Aminoglycoside antibiotics are essential for treating life-threatening bacterial sepsis, yet induce acute nephrotoxicity and permanent deafness/balance disorders. These noxious side-effects affect as many as 120,000 individuals each year in the US. The goal of this proposal is to identify the molecular mechanisms that traffic aminoglycosides across the blood-labyrinth barrier into the cochlear fluids and sensory hair cells to induce cytotoxicity and hearing loss. The long-term goal is to protect the cochlear sensory hair cells from drug-induced ototoxicity, and maintain life-long hearing function. Our published data indicate that systemically-delivered gentamicin is trafficked from the strial vasculature, across the stria vascularis, into endolymph prior to hair-cell uptake. We have identified a candidate aminoglycoside transporter, and inhibition of this transporter reduces cochlear uptake of fluorescently-tagged aminoglycosides. Aminoglycoside uptake by hair cells is also potentiated by prior noise trauma, implicating the involvement of additional gentamicin-permeant cation channels besides the mechanoelectrical transduction channel.
The specific aims of this project are: First, to determine if the candidate aminoglycoside transporter is required for gentamicin uptake, cochlear trafficking and induction of ototoxicity in vivo (Aim 1). Second, to test if other non-selective cation channels (besides the MET channel) expressed by hair cells are gentamicin-permeant and induce cytotoxicity (Aim 2). And, third, since noise trauma and aminoglycosides trigger oxidative stress in hair cells, we will determine if oxidative stress activates gentamicin-permeant cation channels and enhances hair cell uptake of gentamicin in vivo (Aim 3). Identifying the molecular mechanisms of aminoglycoside trafficking across the BLB and entry into hair cells is crucial to rational development of new clinical strategies that protect cochlear function during life-saving aminoglycoside therapy. For example, the genes involved in these mechanisms can then be screened for single nuclear polymorphisms (SNP) that induce gain-of-function activity in identified gentamicin-permeant channels and transporters. This will allow clinicians to use aminoglycosides more judiciously and personalize gentamicin therapy for individual cases prior to treatment for life-threatening bacterial sepsis, tuberculosis and for prophylaxis in premature babies, and casualties with severe burns and blast injuries.

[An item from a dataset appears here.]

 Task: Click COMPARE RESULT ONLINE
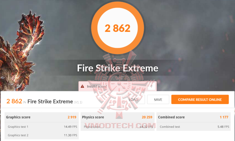[x=200, y=99]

This project will test if: (i) a candidate transporter is required for trafficking ototoxic gentamicin into endolymph and cochlear hair cells;(ii) other cation channels are also gentamicin-permeant and contribute to cytotoxicity;and (iii) whether noise or drug-induced oxidative stress increases hair cell uptake of gentamicin. The proposed experiments will test specific mechanisms for systemic gentamicin trafficking to hair cells during (a) drug therapy and (b) noise-induced threshold shifts that synergistically potentiate aminoglycoside ototoxicity. Understanding these pathophysiological molecular mechanisms is crucial to developing new pharmacological or genetic strategies to prevent gentamicin-induced ototoxicity during treatment for bacterial sepsis, tuberculosis and endocarditis, among many others indications.